**Written exercise**.
Rewrite the lines below, replacing "Instruction" with "Command" and leaving everything else as it is.

**Input data**.

□ □ □ □ □ □ □

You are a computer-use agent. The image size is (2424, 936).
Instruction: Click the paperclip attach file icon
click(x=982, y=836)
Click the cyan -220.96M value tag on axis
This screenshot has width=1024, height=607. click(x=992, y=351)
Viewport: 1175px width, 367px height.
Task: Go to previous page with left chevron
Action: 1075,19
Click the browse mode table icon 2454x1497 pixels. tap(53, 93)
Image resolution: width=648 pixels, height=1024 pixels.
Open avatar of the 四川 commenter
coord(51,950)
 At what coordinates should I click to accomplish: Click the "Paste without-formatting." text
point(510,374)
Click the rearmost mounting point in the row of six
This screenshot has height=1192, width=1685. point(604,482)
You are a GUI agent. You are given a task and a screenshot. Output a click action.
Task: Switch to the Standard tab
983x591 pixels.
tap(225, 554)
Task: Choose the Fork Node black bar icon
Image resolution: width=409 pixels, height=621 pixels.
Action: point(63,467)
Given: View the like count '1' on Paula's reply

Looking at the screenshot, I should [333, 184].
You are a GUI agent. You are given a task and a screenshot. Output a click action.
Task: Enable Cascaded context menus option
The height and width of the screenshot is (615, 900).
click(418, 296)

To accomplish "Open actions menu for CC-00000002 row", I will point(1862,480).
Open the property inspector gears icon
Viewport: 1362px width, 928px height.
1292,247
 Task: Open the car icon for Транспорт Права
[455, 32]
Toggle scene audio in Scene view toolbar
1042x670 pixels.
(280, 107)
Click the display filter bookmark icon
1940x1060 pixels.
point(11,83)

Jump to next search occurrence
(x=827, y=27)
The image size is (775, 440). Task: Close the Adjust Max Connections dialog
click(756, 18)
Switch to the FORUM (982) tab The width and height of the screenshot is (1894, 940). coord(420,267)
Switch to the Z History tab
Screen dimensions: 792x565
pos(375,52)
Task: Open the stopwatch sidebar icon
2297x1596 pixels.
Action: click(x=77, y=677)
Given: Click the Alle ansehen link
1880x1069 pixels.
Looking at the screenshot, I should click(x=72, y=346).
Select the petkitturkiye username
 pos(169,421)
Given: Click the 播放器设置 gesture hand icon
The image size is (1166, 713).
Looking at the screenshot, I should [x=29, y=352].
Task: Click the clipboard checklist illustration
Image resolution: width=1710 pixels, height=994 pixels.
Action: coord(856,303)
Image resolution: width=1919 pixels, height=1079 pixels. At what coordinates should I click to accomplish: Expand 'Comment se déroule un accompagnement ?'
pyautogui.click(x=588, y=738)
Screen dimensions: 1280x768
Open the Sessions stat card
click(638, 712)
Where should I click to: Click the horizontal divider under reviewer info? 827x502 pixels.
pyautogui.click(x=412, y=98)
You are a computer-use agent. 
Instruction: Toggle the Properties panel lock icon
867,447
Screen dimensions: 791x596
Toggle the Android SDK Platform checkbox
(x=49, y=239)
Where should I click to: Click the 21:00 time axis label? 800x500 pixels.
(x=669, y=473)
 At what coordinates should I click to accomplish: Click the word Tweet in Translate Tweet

□ □ □ □ □ □ □

**Correct output**.
You are a computer-use agent. The image size is (2424, 936).
Command: Click the paperclip attach file icon
click(x=982, y=836)
Click the cyan -220.96M value tag on axis
This screenshot has width=1024, height=607. click(x=992, y=351)
Viewport: 1175px width, 367px height.
Task: Go to previous page with left chevron
Action: 1075,19
Click the browse mode table icon 2454x1497 pixels. tap(53, 93)
Image resolution: width=648 pixels, height=1024 pixels.
Open avatar of the 四川 commenter
coord(51,950)
 At what coordinates should I click to accomplish: Click the "Paste without-formatting." text
point(510,374)
Click the rearmost mounting point in the row of six
This screenshot has height=1192, width=1685. point(604,482)
You are a GUI agent. You are given a task and a screenshot. Output a click action.
Task: Switch to the Standard tab
983x591 pixels.
tap(225, 554)
Task: Choose the Fork Node black bar icon
Image resolution: width=409 pixels, height=621 pixels.
Action: point(63,467)
Given: View the like count '1' on Paula's reply

Looking at the screenshot, I should [333, 184].
You are a GUI agent. You are given a task and a screenshot. Output a click action.
Task: Enable Cascaded context menus option
The height and width of the screenshot is (615, 900).
click(418, 296)

To accomplish "Open actions menu for CC-00000002 row", I will point(1862,480).
Open the property inspector gears icon
Viewport: 1362px width, 928px height.
1292,247
 Task: Open the car icon for Транспорт Права
[455, 32]
Toggle scene audio in Scene view toolbar
1042x670 pixels.
(280, 107)
Click the display filter bookmark icon
1940x1060 pixels.
point(11,83)

Jump to next search occurrence
(x=827, y=27)
The image size is (775, 440). Task: Close the Adjust Max Connections dialog
click(756, 18)
Switch to the FORUM (982) tab The width and height of the screenshot is (1894, 940). coord(420,267)
Switch to the Z History tab
Screen dimensions: 792x565
pos(375,52)
Task: Open the stopwatch sidebar icon
2297x1596 pixels.
Action: click(x=77, y=677)
Given: Click the Alle ansehen link
1880x1069 pixels.
Looking at the screenshot, I should click(x=72, y=346).
Select the petkitturkiye username
 pos(169,421)
Given: Click the 播放器设置 gesture hand icon
The image size is (1166, 713).
Looking at the screenshot, I should [x=29, y=352].
Task: Click the clipboard checklist illustration
Image resolution: width=1710 pixels, height=994 pixels.
Action: coord(856,303)
Image resolution: width=1919 pixels, height=1079 pixels. At what coordinates should I click to accomplish: Expand 'Comment se déroule un accompagnement ?'
pyautogui.click(x=588, y=738)
Screen dimensions: 1280x768
Open the Sessions stat card
click(638, 712)
Where should I click to: Click the horizontal divider under reviewer info? 827x502 pixels.
pyautogui.click(x=412, y=98)
You are a computer-use agent. 
Command: Toggle the Properties panel lock icon
867,447
Screen dimensions: 791x596
Toggle the Android SDK Platform checkbox
(x=49, y=239)
Where should I click to: Click the 21:00 time axis label? 800x500 pixels.
(x=669, y=473)
 At what coordinates should I click to accomplish: Click the word Tweet in Translate Tweet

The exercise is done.